Une victoire aux législatives, donc, assure au gouvernement les conditions indispensables requises pour mener à bien et sans entraves tous les projets, pour relever tous les défis qu'il s'était fixés avant son accession au pouvoir, en plaçant à des postes clefs un nombre suffisant d'hommes et de femmes tous animés du même idéal de progression et de changement qui a conduit à la victoire. A l'inverse, une situation de cohabitation, mettant par exemple aux prises un président de droite et un gouvernement de gauche, préserve de fait un certain équilibre, mais condamne surtout les hommes et les femmes en charge de l'avenir du pays à une relative impuissance, chacun des groupes en place mobilisant toute son énergie pour contrecarrer les initiatives de l'autre. Un président et un gouvernement unis, une assemblée majoritairement favorable aux projets annoncés, sont au contraire garants de la cohésion des décisions prises ensemble et d'une portée accrue des mesures mises en oeuvre.

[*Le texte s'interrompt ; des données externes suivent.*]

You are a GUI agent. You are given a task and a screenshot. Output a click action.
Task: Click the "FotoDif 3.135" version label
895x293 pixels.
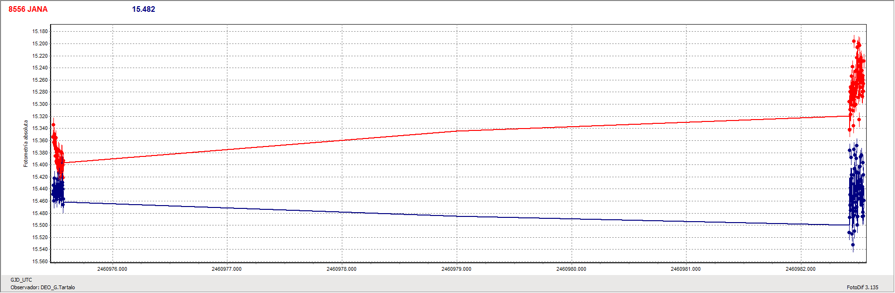click(x=862, y=287)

Et pour ceux que les succès de l'UMP inquièteraient encore, je voudrais rappeler les efforts d'ouverture exemplaires consentis par l'équipe gouvernementale afin que ses victoires soient celles de chaque français. L'intégration du socialiste Bernard Kouchner au sein du gouvernement au poste envié de ministre des affaires étrangères, le signe fort envoyé à destination des minorités par le biais de l'accession de Rachida Dati au statut prestigieux de ministre de la justice, sont autant de messages clairs destinés à faire comprendre que chacun a sa place dans la France de demain, et que toute bonne volonté sera chaleureusement accueillie par un groupe désireux de faire la part belle à l'élargissement des liens et à la synergie des compétences. Rappelant le "devoir d'ouverture", le "devoir de diversité" affichés par l'UMP, Jean-Pierre Raffarin a précisé hier soir qu'une "représentation aussi forte nous impose des devoirs et notamment de s'ouvrir non seulement aux différentes familles politiques pour soutenir le projet de Nicolas Sarkozy, mais sociologiquement aussi à toutes les couches de la société". On ne saurait être plus clair, et c'est avec beaucoup d'enthousiasme que je me propose de participer à la mise en oeuvre concrète de cet ambitieux programme.



Pour terminer cet article, j'aimerais adresser mes plus sincères félicitations à Céleste Lett, député de la Moselle, qui vient d'être très brillamment réélu à 61,4% des voix au premier tour des élections législatives. Ce plébiscite massif montre combien l'électorat se déclare satisfait du travail qu'il accomplit depuis des années, et n'a pas manqué de se mobiliser pour assurer ce nouveau et large succès de Monsieur Lett.



Bravo à lui, et bon travail à nous tous!